Task to complete: Print every line below exactly. Skip the pictures.

Dataset records:

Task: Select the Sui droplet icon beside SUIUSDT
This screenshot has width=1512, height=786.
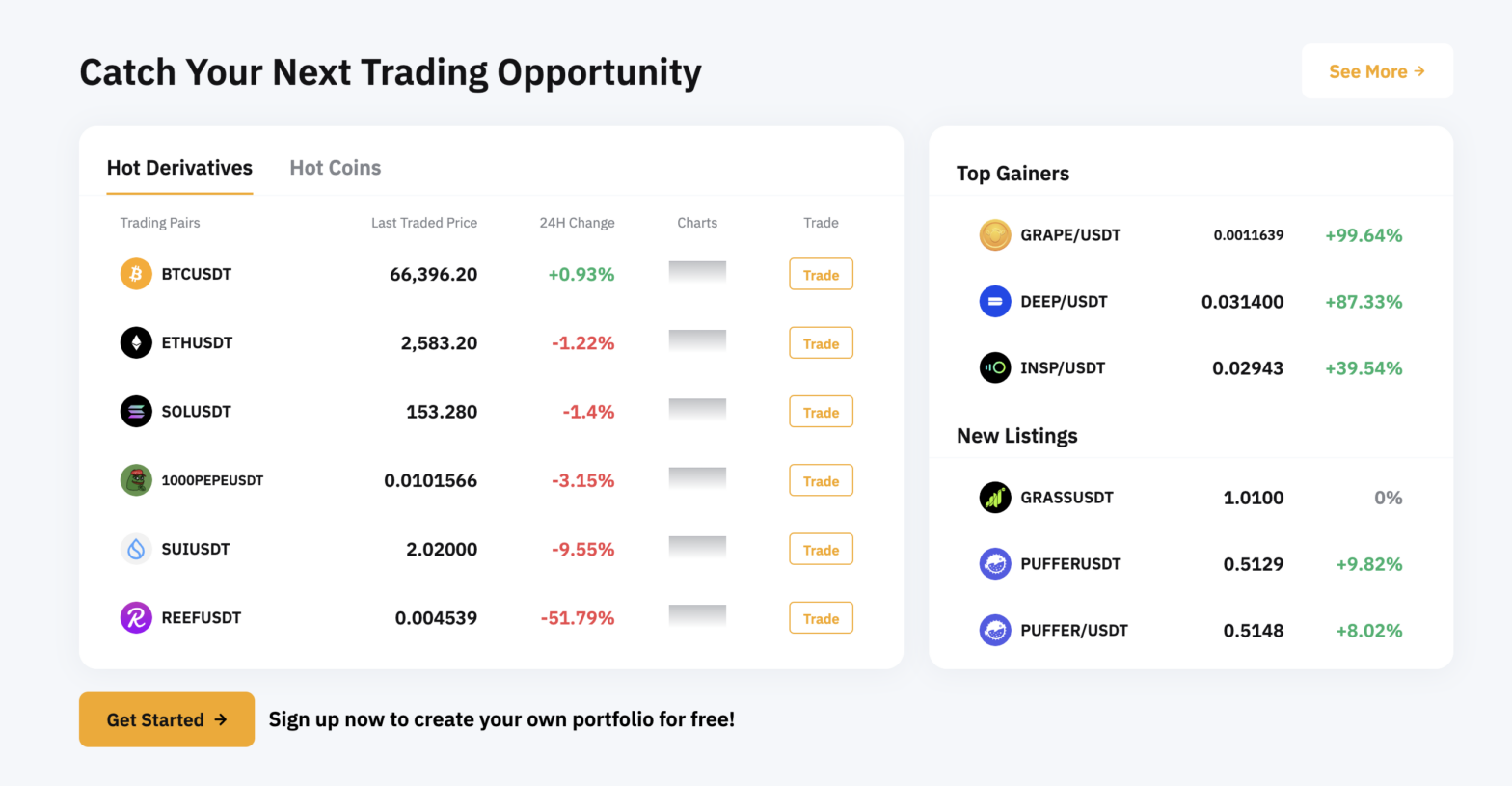Action: tap(136, 549)
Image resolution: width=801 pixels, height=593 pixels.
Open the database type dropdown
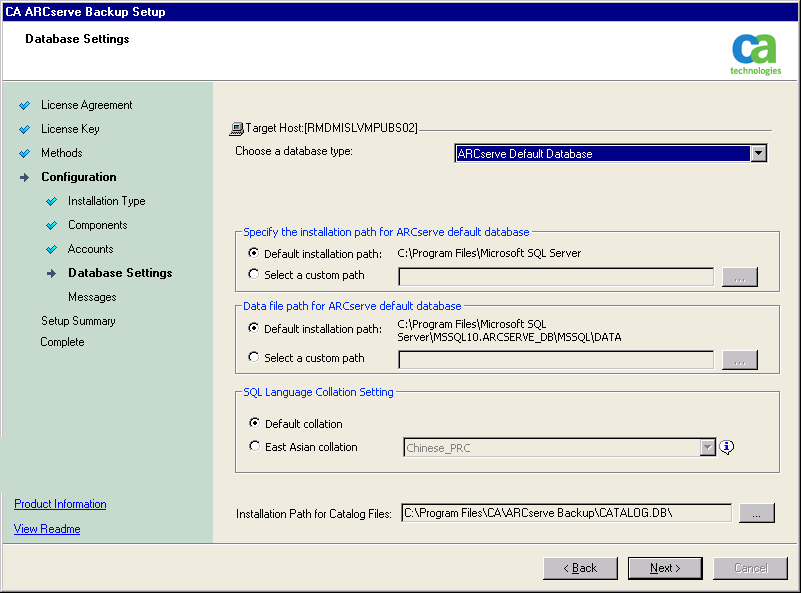click(x=758, y=154)
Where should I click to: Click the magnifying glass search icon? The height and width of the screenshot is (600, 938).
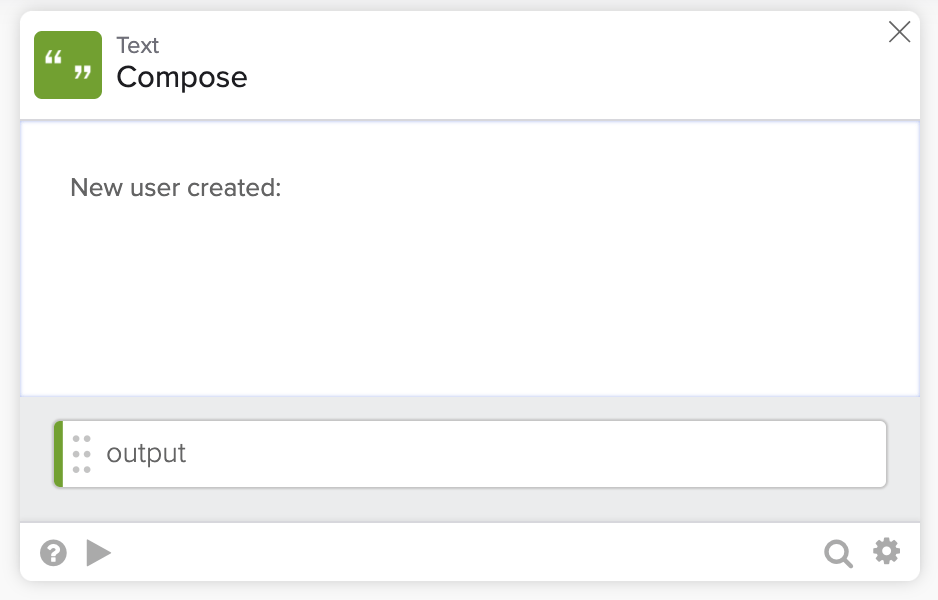(x=838, y=553)
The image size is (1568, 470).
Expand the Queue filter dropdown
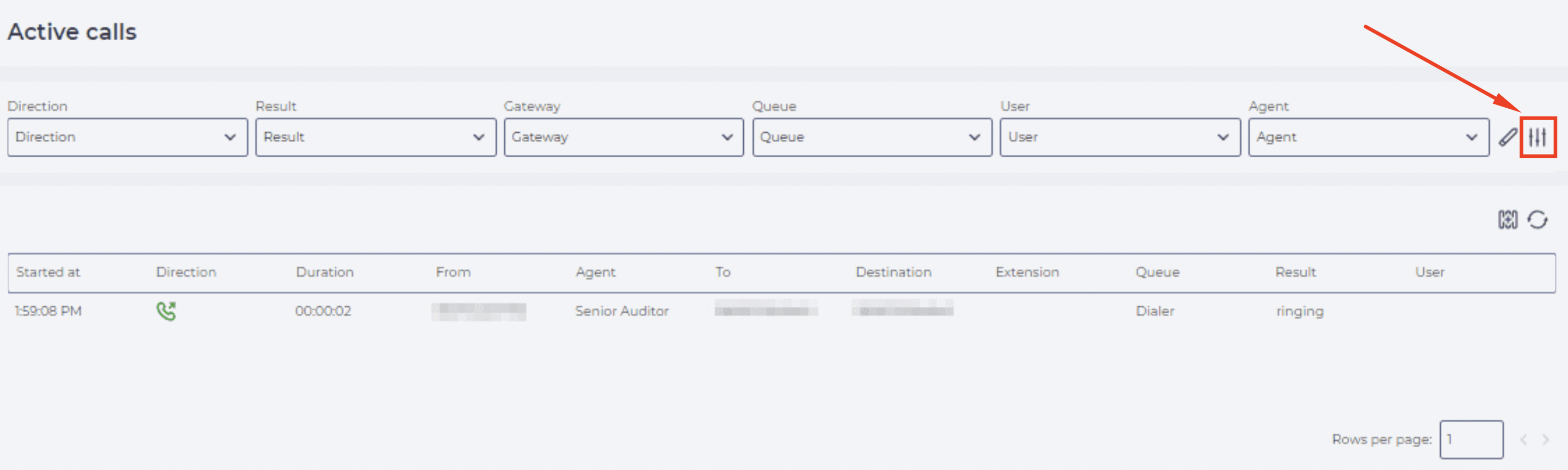tap(872, 137)
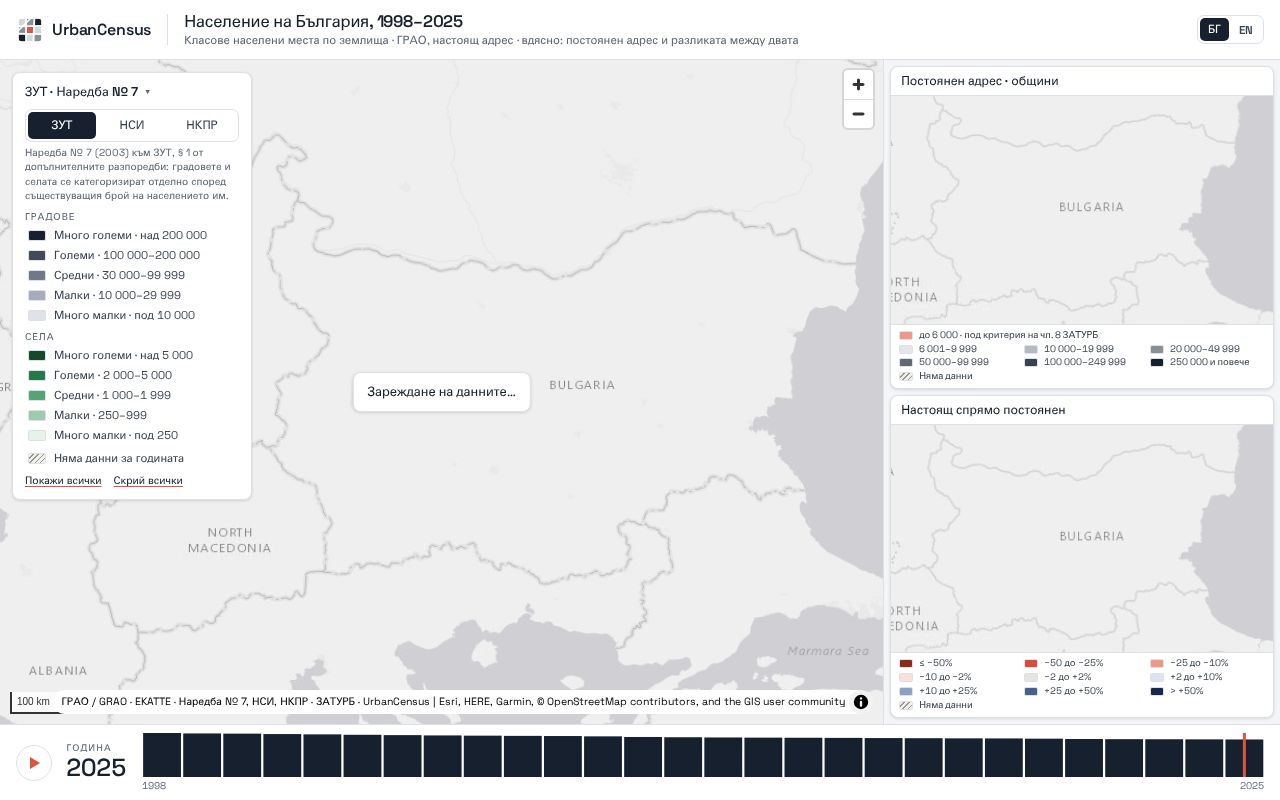Select the НКПР classification tab
The image size is (1280, 800).
[x=202, y=126]
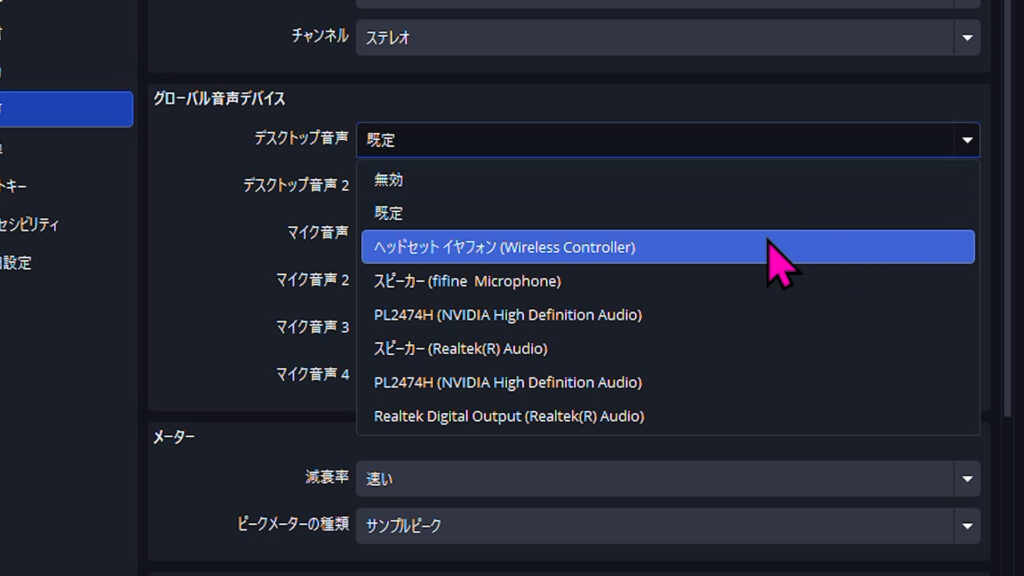Click the settings panel vertical scrollbar
The height and width of the screenshot is (576, 1024).
[1007, 200]

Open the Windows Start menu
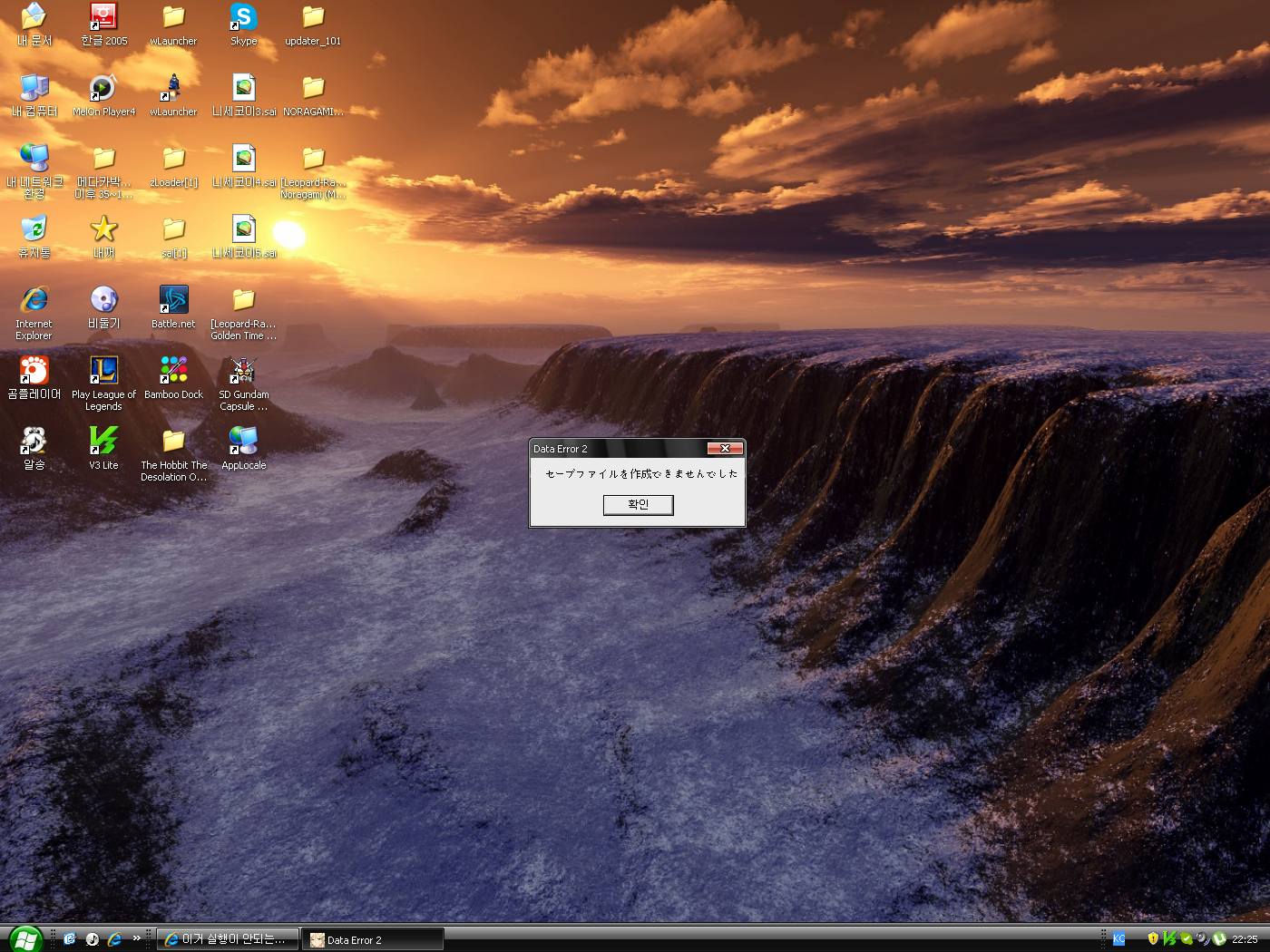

Answer to this exercise:
Task: Select the Sui droplet icon beside SUIUSDT
This screenshot has width=1512, height=786.
Action: tap(136, 549)
Image resolution: width=801 pixels, height=593 pixels.
Open the database type dropdown
click(x=758, y=154)
Where should I click to: Click the magnifying glass search icon? The height and width of the screenshot is (600, 938).
(x=838, y=553)
The image size is (1568, 470).
Expand the Queue filter dropdown
tap(872, 137)
Select the НКПР classification tab
The image size is (1280, 800).
[x=202, y=126]
Click the settings panel vertical scrollbar
The height and width of the screenshot is (576, 1024).
[1007, 200]

Open the Windows Start menu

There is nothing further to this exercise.